On devine la pression supplémentaire qui pèse sur les policiers municipaux face à des citoyens qui risquent de voir leurs espérances déçues du fait du décalage entre les nouvelles missions assignées aux policiers municipaux et les moyens juridiques dont ils disposent.

On devine le mal-être de ces policiers, qui, du fait des nouvelles charges qu’ils subissent, ont le sentiment légitime de ne pas être reconnus à leur juste valeur.

S’agissant de l’armement des polices municipales, je n’y suis personnellement pas favorable, quelle que soit la nature des armes. Mais, au-delà de mon opinion, on devine que la polémique à ce sujet dissimule en réalité un débat plus large lié, là aussi, aux missions qui ne leur échoient qu’en raison du désengagement de l’État.

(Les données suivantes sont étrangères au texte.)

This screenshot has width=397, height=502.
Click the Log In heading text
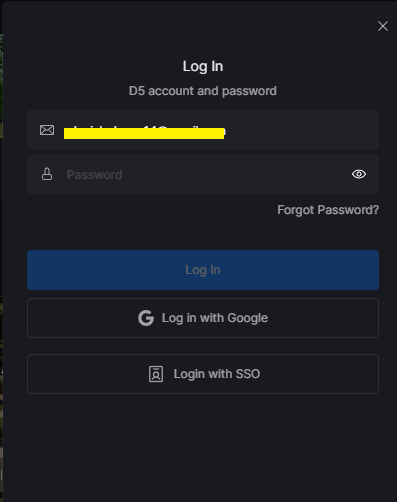coord(203,66)
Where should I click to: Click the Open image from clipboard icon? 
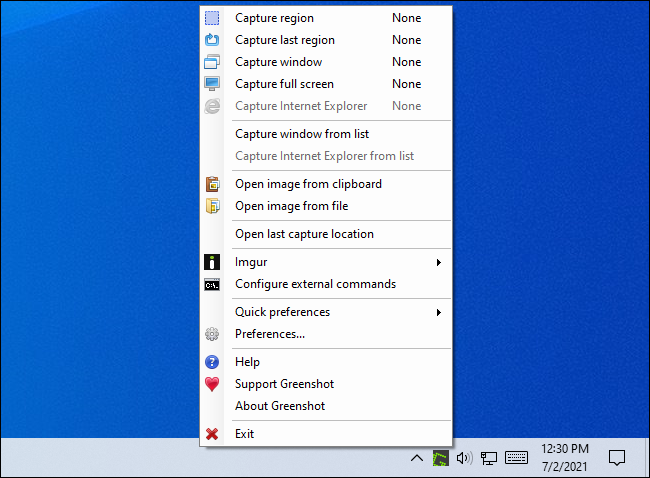point(212,184)
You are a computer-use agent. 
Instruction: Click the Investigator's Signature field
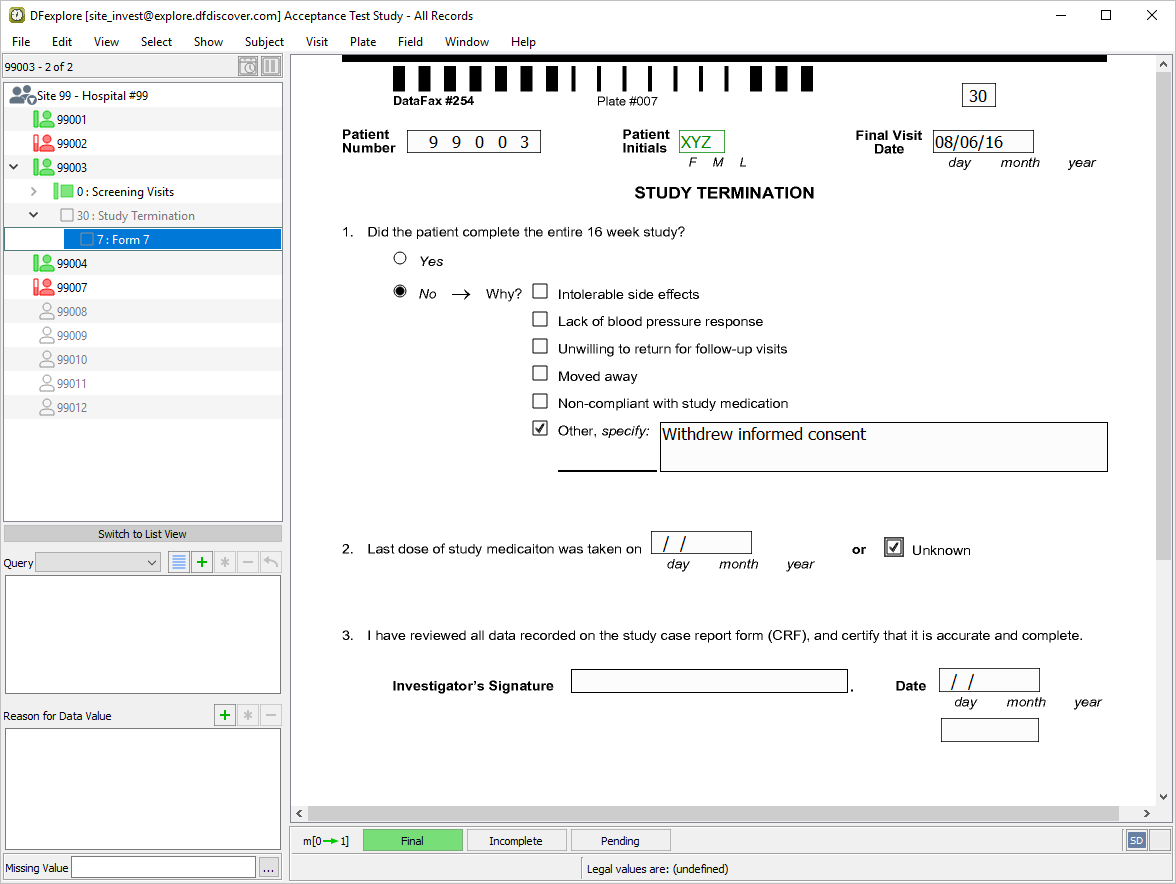pos(709,681)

La seule issue à ces problèmes est une réappropriation par l’État de sa mission régalienne. En la matière, notre position est claire : la sécurité n’est pas l’affaire des municipalités, mais de l’État.

Pour éviter le développement d’une sécurité à double vitesse, je suis favorable, à l’inverse de Jean-Pierre Plancade, à la création, à terme, d’un grand service public où seraient regroupées les polices municipales, la police nationale et la gendarmerie nationale, et où le rôle des différentes forces serait clairement défini, de façon à mettre un terme à ces confusions, dans l’intérêt des citoyens comme des policiers.

M. Jean-Pierre Plancade. Ce n’est pas incompatible avec la décentralisation !

Mme Éliane Assassi. Certes, mais ce n’est quand même pas tout à fait le même projet. J’espère que le débat de ce matin ouvrira la voie à un débat plus ample, qui nous permettra éventuellement de trancher la question.

Je pense que cette proposition aurait la vertu de clarifier le statut social des policiers municipaux. Elle est ambitieuse, c’est vrai, mais elle mériterait, comme d’autres propositions, dont la vôtre, d’être débattue.

Nous avons réclamé, il y a quelque temps déjà, une réflexion globale sur la police municipale. Ce travail étant maintenant impulsé par ce rapport, il reste à agir !

Nous savons, monsieur le ministre, que vous avez reçu les syndicats représentatifs des policiers municipaux. Peut-être nous apporterez-vous des éléments de réponse sur les intentions de l’État en la matière.